The pandemic has taken a toll of isolation on people living in long-term care in order to keep them safe. Many were not able to see loved ones because of visitor restrictions necessary to help keep everyone safe. Dining alone became the norm, group activities such as afternoon tea, happy hours and concerts were paused, and even bus outings were cancelled, furthering a sense of community isolation and loneliness for some residents.
Seniors living in long-term care, as well as their caregivers, were among the first to receive their COVID-19 vaccinations. This has provided a renewed sense of hope for many residents who are eagerly participating in pandemic-safe activities including scenic bus tours, an outing that is helping residents feel connected to nature and establish a sense of connection to their community.
Dinah Higley, Director of Recreation at Parkwood Court in Victoria, said that the bus outings contribute to their residents’ health and wellness by enabling them to get out and reminisce.
“We drive through their old neighbourhoods in Cadboro Bay, Uplands and Esquimalt and they point out their old homes and share fond memories. We talk about the pandemic and how the outside world has been affected as they view people with masks on their faces, cued up outside of grocery stores and shops. The outings are allowing them to feel engaged and more in touch with the community.”

········

» **Work instructions**:
A - Reproduce the part of the long-term care text starting at "Seniors living in" and ending at "out and reminisce.".
B - Answer these questions using the text on bus outings for long-term care residents:
(i) Who were among the first to receive their COVID-19 vaccinations?
(ii) In which city is Parkwood Court located?
(iii) Which neighbourhoods do the bus outings drive through?
C - Continue the text on bus outings for long-term care residents from the point where it stops.
The data after this point comes from a different source than the long-term care text.

» **Data provided**:

········

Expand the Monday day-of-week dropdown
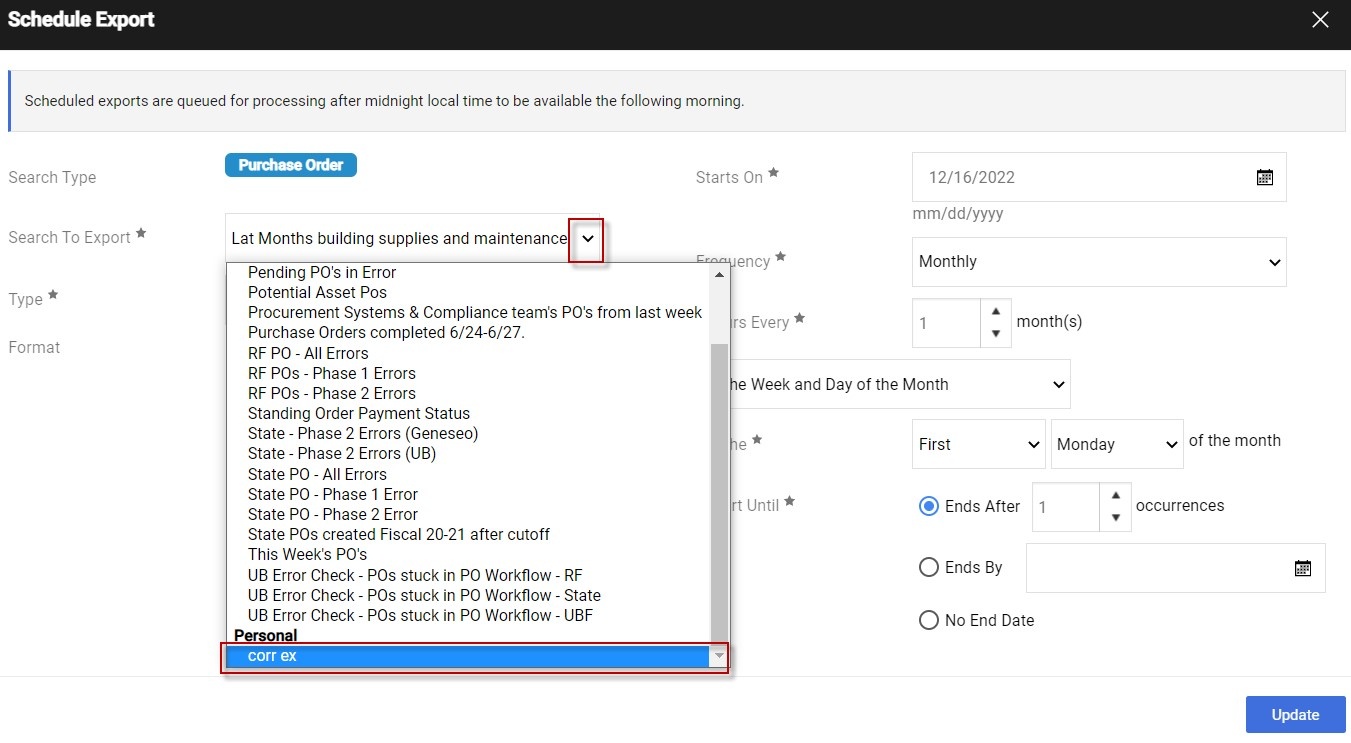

········

» **Answers for the exercise**:
A -
Seniors living in long-term care, as well as their caregivers, were among the first to receive their COVID-19 vaccinations. This has provided a renewed sense of hope for many residents who are eagerly participating in pandemic-safe activities including scenic bus tours, an outing that is helping residents feel connected to nature and establish a sense of connection to their community.
Dinah Higley, Director of Recreation at Parkwood Court in Victoria, said that the bus outings contribute to their residents’ health and wellness by enabling them to get out and reminisce.

B -
(i) Seniors living in long-term care and their caregivers
(ii) Victoria
(iii) Cadboro Bay, Uplands and Esquimalt

C -
Annette, a resident at Parkwood Court who was on the first bus trip to leave Parkwood last week said, “It was wonderful to get outside and see all of the flowers and spring blossoms on the trees. It feels great to enjoy these trips again. I can’t wait until the next one!”
The bus outings are mostly scenic in nature, but they are able to stop in parks so residents can leave the bus to enjoy the easy walking trails. COVID protocols are strictly adhered to however, such as sanitizing all touch points prior to boarding, mask wearing, appropriate spacing between passengers, and proper hand hygiene.
Coral Coupland, Recreation Therapist at Cumberland Lodge, reported that they resumed their scenic bus outings as soon as Island Health announced they could be reinstated.
“We took our residents to Union Bay last Monday. They hadn’t been off site for 15 months and they were so excited and joyful. Some of them didn’t remember where they went an hour after returning, but they were still glowing, knowing they had participated in something special.”
Any resident can join the outings as the buses are equipped with a wheelchair lift system. At Cumberland Lodge, they often drive out to the country to see bison and lambs grazing in the fields, or they might drive to the ocean to look for sea lions.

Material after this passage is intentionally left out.